Yeboah hopes to accomplish that goal at the FAMU-FSU College of Engineering. He's definitely walked the walk, most notably at GE, where he studied silicones and engineering plastics. His research, which focused on the chemical building blocks needed to make those products, included developing and improving the chemical processes for the production of silanes and siloxanes for making silicones and bisphenol A (BPA) for making polycarbonate resins. Though he holds a couple of patents on these inventions, it hasn't stopped him from changing research focus over the years to such areas as coal and energy; combustion and emission control; flow visualization; and coal gasification and liquefaction.
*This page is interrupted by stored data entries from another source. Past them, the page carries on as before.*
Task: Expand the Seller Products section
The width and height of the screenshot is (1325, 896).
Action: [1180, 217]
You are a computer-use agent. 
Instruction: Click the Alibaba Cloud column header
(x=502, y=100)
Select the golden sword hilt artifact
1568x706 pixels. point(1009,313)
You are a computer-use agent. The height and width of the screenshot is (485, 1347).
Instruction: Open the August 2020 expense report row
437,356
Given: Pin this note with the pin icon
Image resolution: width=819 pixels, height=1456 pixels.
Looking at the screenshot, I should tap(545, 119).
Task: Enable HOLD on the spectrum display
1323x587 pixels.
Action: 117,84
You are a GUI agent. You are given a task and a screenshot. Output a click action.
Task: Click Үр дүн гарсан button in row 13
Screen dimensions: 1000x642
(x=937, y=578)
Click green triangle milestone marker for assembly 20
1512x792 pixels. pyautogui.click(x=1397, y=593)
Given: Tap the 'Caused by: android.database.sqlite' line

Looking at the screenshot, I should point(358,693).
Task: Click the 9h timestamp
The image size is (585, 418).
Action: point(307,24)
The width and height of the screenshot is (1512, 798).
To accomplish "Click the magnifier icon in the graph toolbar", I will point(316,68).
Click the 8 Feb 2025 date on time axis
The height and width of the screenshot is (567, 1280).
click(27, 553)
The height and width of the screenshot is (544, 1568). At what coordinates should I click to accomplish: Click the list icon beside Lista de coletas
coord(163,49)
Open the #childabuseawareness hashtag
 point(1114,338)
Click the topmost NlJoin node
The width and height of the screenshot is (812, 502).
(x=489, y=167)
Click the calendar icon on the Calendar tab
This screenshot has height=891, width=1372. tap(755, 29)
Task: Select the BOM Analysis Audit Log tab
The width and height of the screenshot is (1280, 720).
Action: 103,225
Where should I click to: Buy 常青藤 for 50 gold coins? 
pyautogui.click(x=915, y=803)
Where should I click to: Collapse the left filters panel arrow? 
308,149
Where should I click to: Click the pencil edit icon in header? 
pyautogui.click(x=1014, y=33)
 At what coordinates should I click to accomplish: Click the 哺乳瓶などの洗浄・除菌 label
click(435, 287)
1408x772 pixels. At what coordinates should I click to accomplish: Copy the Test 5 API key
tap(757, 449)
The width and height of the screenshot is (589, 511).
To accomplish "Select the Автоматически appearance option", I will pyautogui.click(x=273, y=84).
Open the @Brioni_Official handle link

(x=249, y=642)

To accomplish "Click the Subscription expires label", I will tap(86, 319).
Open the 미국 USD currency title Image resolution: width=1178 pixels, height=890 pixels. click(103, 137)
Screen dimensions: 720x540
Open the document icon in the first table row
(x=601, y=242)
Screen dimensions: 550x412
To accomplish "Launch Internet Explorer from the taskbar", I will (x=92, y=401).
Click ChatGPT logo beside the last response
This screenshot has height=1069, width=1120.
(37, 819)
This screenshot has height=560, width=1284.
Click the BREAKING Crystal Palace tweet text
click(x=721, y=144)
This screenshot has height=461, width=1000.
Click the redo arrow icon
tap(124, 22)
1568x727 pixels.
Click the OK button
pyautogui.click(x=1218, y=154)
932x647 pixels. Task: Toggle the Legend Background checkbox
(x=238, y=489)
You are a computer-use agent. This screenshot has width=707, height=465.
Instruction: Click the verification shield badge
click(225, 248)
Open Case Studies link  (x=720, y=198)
Most recently, while at Penn State, he worked on bioenergy and fuel cells.
Yeboah brings his boundless vision to his job as dean, where he plans to slowly strengthen the school's status and visibility.
"Time is a gift that we have to use to grow, produce and serve — which is synonymous with the motto of the college: 'Quality, Growth and Diversity,'" he said. "My long-term plan is for the college to grow strategically, be diverse and have nationally ranked engineering programs from both the academic and research viewpoints."
He would like to elevate energy education and research both at the College of Engineering and at Florida State as a whole, Yeboah said, noting that "we cannot expect a different outcome if we continue to operate the same way as before. There has to be a change for a different outcome."
A passionate believer in teamwork, Yeboah focuses on what he calls the four Cs: commitment, cohesiveness, collaboration and a sense of community. He has also developed a new mantra for the school: "Two universities, one college — twice the opportunities."
He stressed that overall the college needs to "minimize its differences and operate more as one college," adding that he hopes to revisit the current joint management agreement and "revise it to enhance efficiency, uniformity and the four Cs in our operation for maximum output and outcome."
For now, Yeboah is still getting to know the ins and outs of his new role, though he said he's rapidly leaving the learning stages behind.
The biggest difference between overseeing the FAMU-FSU College of Engineering and his administrative work at other schools?
Dual responsibilities. Multiple bosses. However, for Yeboah, it's all totally enjoyable.
"Dean meetings at both schools, dual commencements and things like that," he said with laugh. "Other than that, it's just like any other job."